__PROBLEM TO WORK ON__
From the line below that contains "You are a computer-use agent. The" to the line that contains "You are a computer-use agent. 1870x1024", repeat every line exactly, both ends included, and nothing else.

── DATA LISTING ──

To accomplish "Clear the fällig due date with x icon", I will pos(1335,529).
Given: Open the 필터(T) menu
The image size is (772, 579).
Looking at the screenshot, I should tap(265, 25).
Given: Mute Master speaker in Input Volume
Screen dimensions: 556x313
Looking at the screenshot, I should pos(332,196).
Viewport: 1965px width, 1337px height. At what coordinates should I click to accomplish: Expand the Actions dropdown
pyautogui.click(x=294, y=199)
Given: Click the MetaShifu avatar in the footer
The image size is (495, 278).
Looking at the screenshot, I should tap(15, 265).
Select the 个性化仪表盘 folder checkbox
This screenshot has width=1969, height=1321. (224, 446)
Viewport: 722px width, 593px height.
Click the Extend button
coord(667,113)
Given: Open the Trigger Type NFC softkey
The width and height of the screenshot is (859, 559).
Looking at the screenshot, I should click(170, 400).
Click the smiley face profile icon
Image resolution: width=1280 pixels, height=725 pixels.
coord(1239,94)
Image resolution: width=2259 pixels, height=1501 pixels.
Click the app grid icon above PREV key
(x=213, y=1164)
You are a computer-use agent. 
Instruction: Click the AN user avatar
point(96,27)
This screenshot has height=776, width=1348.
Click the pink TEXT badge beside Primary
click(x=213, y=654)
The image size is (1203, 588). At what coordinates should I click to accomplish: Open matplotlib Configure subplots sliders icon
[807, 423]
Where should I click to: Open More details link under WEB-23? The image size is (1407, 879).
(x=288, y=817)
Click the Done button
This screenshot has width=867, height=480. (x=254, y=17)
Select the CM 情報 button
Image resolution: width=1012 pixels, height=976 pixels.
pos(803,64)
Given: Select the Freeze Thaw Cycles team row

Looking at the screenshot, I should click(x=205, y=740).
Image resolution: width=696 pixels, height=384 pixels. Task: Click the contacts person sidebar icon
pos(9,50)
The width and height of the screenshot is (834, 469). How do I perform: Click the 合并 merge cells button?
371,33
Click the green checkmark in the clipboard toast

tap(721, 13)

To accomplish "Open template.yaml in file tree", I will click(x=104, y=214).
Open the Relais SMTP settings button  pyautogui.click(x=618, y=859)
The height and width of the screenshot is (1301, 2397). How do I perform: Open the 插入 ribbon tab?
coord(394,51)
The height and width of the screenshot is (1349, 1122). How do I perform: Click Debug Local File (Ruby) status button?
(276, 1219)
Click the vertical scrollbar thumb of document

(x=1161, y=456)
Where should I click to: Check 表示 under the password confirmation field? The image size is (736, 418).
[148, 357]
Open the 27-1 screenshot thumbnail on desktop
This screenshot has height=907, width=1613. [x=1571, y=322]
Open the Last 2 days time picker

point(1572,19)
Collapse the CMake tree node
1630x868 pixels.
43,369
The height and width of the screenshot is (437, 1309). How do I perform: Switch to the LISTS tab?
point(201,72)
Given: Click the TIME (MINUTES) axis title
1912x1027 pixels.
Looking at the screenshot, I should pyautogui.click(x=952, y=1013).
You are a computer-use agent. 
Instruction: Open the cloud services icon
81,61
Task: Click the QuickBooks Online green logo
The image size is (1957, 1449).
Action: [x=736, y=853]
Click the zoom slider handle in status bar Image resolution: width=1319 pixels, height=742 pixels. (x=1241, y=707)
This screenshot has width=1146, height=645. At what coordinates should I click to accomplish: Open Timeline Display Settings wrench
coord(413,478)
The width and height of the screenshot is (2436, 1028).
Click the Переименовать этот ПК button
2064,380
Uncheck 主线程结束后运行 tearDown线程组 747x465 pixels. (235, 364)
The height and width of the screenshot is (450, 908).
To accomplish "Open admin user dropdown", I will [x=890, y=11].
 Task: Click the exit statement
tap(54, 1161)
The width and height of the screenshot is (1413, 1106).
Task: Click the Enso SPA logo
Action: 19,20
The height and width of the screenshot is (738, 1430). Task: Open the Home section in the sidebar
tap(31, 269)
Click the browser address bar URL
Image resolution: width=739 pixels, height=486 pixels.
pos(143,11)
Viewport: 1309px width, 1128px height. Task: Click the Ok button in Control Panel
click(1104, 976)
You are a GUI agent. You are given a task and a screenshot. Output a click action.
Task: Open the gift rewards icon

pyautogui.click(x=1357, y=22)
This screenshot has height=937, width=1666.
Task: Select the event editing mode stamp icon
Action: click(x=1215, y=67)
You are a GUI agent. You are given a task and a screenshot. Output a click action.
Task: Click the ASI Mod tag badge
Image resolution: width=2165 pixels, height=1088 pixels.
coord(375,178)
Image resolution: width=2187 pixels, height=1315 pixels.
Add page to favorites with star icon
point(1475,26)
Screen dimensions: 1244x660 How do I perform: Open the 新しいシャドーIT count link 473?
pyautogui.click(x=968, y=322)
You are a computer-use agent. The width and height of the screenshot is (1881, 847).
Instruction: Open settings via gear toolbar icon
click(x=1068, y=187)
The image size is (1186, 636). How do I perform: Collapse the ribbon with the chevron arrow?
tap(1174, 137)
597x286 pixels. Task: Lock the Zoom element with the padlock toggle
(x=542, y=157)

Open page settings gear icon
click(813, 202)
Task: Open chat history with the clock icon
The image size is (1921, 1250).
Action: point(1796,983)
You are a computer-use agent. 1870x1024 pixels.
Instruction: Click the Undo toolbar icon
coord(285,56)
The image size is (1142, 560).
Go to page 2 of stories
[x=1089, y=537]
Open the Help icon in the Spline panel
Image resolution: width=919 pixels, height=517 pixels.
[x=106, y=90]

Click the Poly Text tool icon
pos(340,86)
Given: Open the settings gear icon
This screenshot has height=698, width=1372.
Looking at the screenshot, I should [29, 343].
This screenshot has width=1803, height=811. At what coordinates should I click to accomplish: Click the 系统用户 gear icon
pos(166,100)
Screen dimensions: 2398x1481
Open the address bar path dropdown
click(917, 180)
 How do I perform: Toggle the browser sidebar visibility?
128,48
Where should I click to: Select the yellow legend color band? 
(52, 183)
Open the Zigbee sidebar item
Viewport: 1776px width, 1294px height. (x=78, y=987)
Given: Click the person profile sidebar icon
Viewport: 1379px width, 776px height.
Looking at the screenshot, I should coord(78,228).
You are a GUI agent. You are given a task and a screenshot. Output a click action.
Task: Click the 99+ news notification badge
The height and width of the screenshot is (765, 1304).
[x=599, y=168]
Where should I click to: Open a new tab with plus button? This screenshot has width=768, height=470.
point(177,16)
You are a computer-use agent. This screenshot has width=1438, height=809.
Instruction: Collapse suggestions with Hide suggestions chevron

───

__TASK RESPONSE__
You are a computer-use agent. The width and height of the screenshot is (1881, 847).
Instruction: Open settings via gear toolbar icon
click(x=1068, y=187)
The image size is (1186, 636). How do I perform: Collapse the ribbon with the chevron arrow?
tap(1174, 137)
597x286 pixels. Task: Lock the Zoom element with the padlock toggle
(x=542, y=157)

Open page settings gear icon
click(813, 202)
Task: Open chat history with the clock icon
The image size is (1921, 1250).
Action: point(1796,983)
You are a computer-use agent. 1870x1024 pixels.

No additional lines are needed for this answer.